Once the line containing "This screenshot has height=744, width=1568." is located in the records below, repeat it and all lines that follow it exactly, leaving out any picture.

__________________________________________________

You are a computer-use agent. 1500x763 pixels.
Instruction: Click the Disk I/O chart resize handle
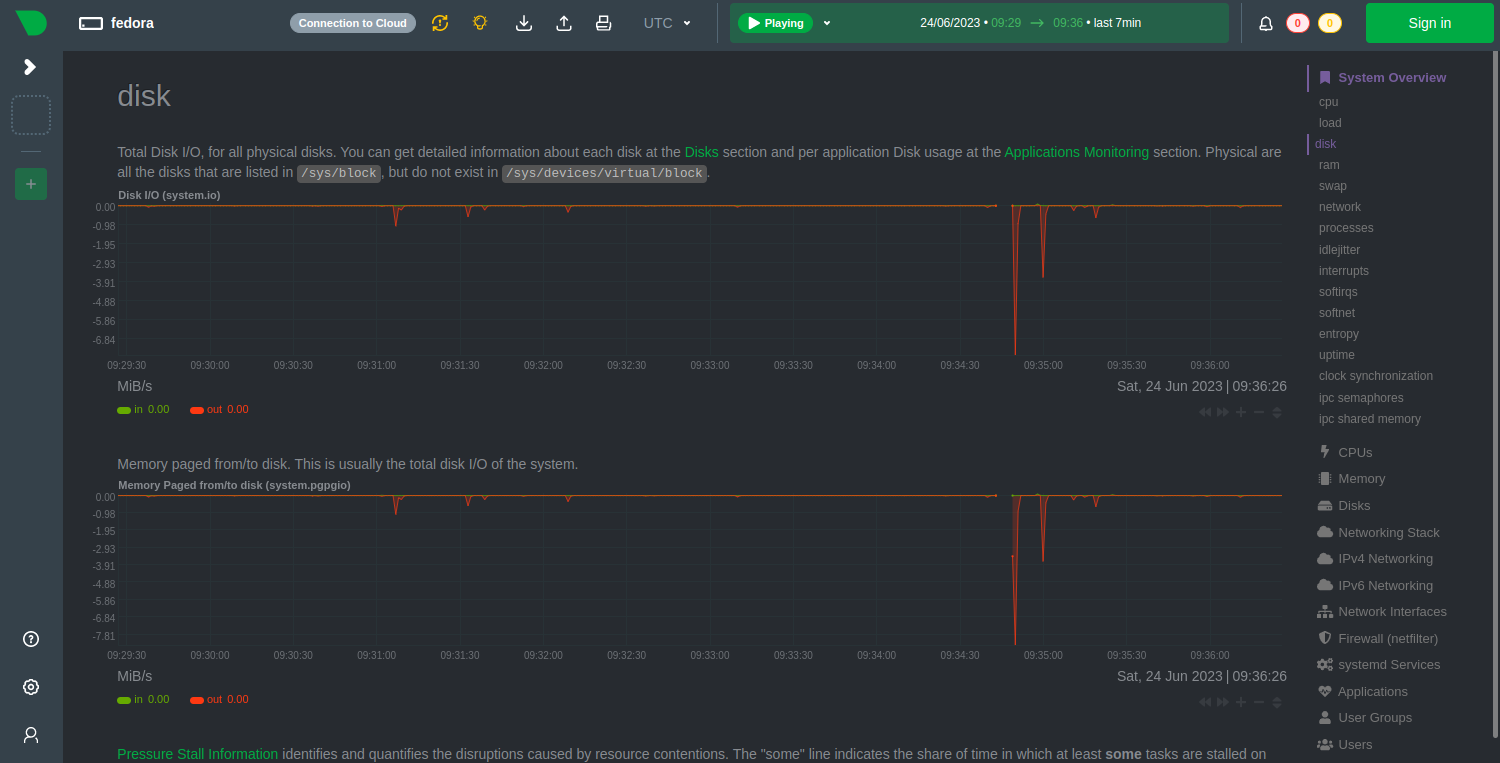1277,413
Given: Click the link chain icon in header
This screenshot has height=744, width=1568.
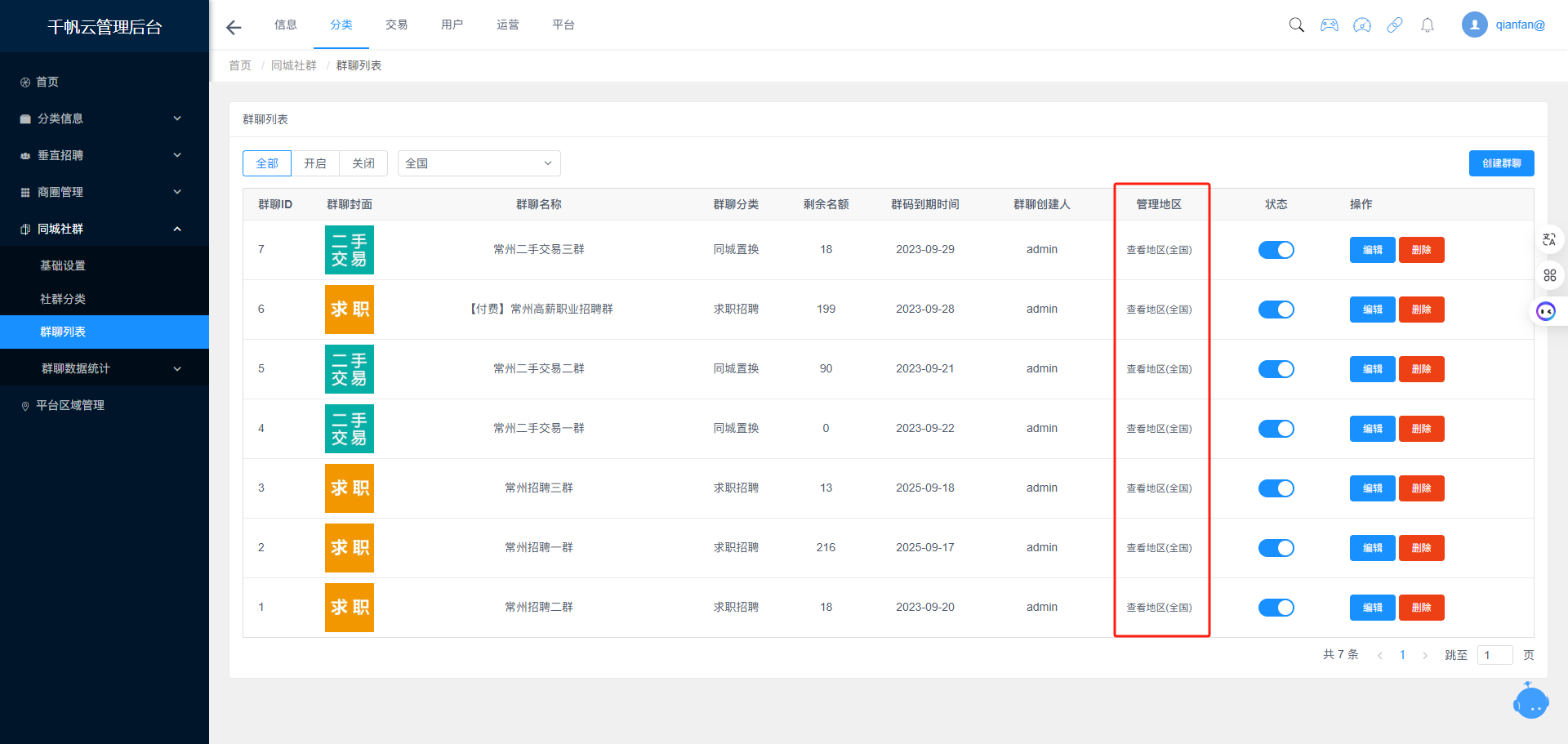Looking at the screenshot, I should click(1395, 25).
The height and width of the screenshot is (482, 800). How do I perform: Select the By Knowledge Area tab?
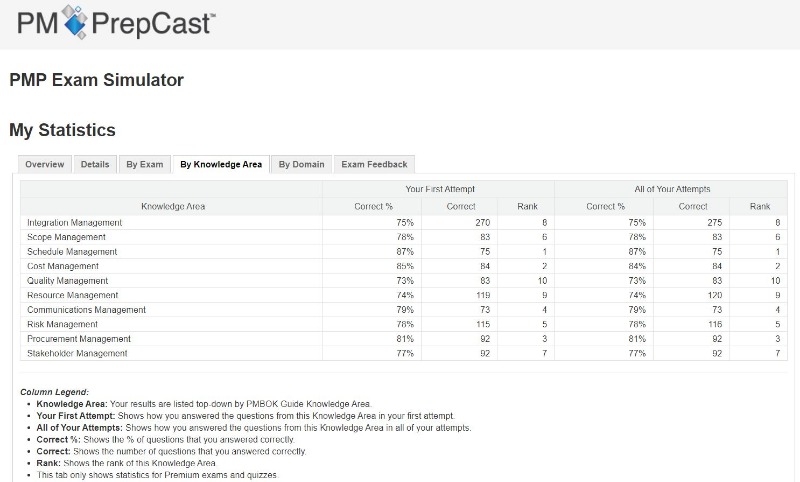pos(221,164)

__________________________________________________

▸ ANSWER BOX
This screenshot has height=744, width=1568.
Looking at the screenshot, I should click(1395, 25).
The height and width of the screenshot is (482, 800). How do I perform: Select the By Knowledge Area tab?
pos(221,164)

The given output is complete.